*PROBLEM REQUIREMENTS*. Examine the records and identify each line that includes the string "title". Copy those lines.

*SUPPLIED RECORDS*.
------------------------------
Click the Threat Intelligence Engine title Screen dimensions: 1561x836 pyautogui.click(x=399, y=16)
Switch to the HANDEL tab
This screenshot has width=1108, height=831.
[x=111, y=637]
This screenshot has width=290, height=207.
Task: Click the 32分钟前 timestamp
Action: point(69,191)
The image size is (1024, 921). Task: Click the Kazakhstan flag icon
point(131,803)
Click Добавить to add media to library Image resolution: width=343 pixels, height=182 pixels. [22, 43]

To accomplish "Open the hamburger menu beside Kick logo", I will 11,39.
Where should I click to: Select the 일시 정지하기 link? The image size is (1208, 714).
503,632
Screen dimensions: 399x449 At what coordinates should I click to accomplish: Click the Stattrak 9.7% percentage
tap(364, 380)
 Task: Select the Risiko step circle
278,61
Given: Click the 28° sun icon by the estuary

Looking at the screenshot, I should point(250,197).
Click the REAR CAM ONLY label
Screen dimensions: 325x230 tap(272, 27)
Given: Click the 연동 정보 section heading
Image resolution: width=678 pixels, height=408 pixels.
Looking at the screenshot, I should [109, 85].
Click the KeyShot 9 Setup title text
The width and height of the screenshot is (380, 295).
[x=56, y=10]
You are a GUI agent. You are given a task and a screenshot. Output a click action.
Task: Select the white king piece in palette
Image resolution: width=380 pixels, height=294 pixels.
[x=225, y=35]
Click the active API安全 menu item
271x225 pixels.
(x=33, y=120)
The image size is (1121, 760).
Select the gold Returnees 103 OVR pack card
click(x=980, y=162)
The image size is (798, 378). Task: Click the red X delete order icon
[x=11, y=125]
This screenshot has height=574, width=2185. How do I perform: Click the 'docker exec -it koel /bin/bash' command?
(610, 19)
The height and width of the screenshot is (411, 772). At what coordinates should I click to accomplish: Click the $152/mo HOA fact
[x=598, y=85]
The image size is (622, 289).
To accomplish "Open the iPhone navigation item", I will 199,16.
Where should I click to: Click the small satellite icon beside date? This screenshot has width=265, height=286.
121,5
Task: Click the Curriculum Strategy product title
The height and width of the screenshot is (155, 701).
------------------------------
*REPLY*.
Click the Threat Intelligence Engine title Screen dimensions: 1561x836 pyautogui.click(x=399, y=16)
Click the KeyShot 9 Setup title text
Task: Click the Curriculum Strategy product title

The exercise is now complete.